Heroes aren’t athletes who set new sports records or Hollywood actors who make “daring” films, or politicians who make bold promises. Heroes place themselves at risk for the benefit of others. Joshua Frazier was certainly such a man. Unfortunately, far too few members of Congress fit the definition.

At Joshua’s funeral, I gave his parents photographs of their son that had been taken a few weeks ago while I was embedded with his unit in Iraq. We had just returned from a patrol to a newly reopened school where little Iraqi girls were being taught arithmetic. Standing around us are the Sunni police officers and Shia soldiers who had accompanied us on the mission. Sweat stains from his 40-pound flak jacket are still evident on his uniform and he is smiling through exhaustion into the lens. He and his squad of Marines had been up for more than 24 hours chasing down an enemy sniper. His is one of more than two dozen Army, Marine, Navy, Air Force and Coast Guard units to be extended in Iraq to increase U.S. troop levels by 21,500. These are the young Americans who will bear the brunt of what Congress is doing.

Marine Sgt. Joshua Frazier is one of 2,507 U.S. military personnel killed in action in Iraq. Speaker Nancy Pelosi claims the resolution debated by the House of Representatives is a measure that “will continue to support and protect” U.S. military personnel. Yet she also says it shows “Congress disapproves of the decision of President George W. Bush announced on Jan. 10, 2007, to deploy more than 20,000 additional United States combat troops to Iraq.” How this does anything but damage U.S. and Iraqi morale and embolden U.S. adversaries is beyond comprehension.

“The American people have lost faith in President Bush’s course of action in Iraq,” Mrs. Pelosi said Tuesday, as the resolution was introduced. She said the president’s plan “is based on the judgment that the way out of Iraq lies in sending more troops in,” adding, “Our experience has proven just the opposite.”
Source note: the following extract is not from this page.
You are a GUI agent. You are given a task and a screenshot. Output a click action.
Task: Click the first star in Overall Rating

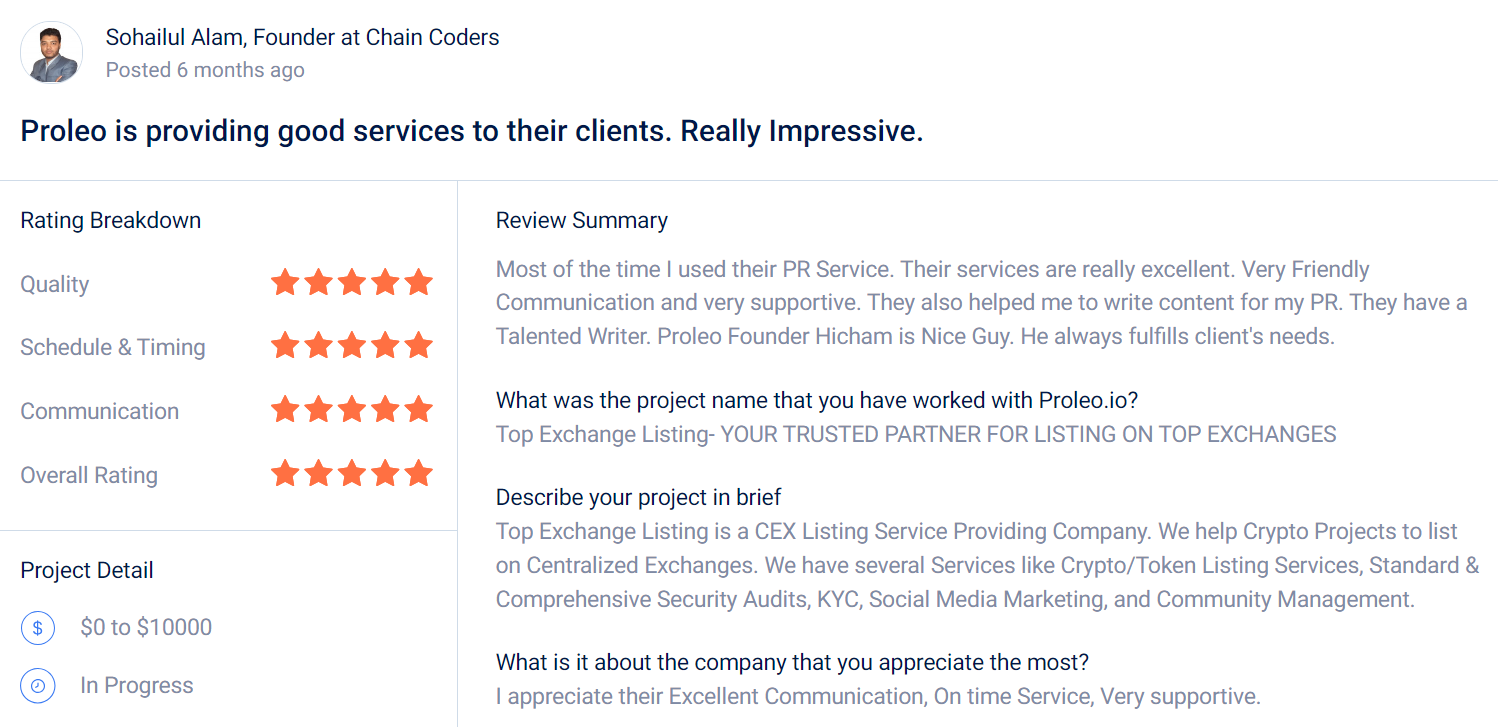click(285, 474)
At the risk of pointing out the obvious, “Our experience,” in Mrs. Pelosi’s words, has proven that pulling U.S. forces out of a fight before the war is won is a formula for disaster. In Korea, the decision to withdraw U.N. troops to the 38th Parallel resulted in stalemate and today’s despotic, nuclear-armed regime in Pyongyang. In Vietnam, the congressional cut-off of funds in December 1974 precipitated the North Vietnamese communist takeover of the entire country less than five months later.

The combined losses in both wars — more than 108,000 Americans killed in action — should be an object lesson for this Congress. Pulling out, holding back, withdrawing support, “defunding” the war — whatever it’s called — is tantamount to squandering lives. Is that where this Congress is heading? Are the lives of courageous young American volunteers like Joshua Frazier worth so little to our Congress that members would ignore our peril for perverse personal political profit?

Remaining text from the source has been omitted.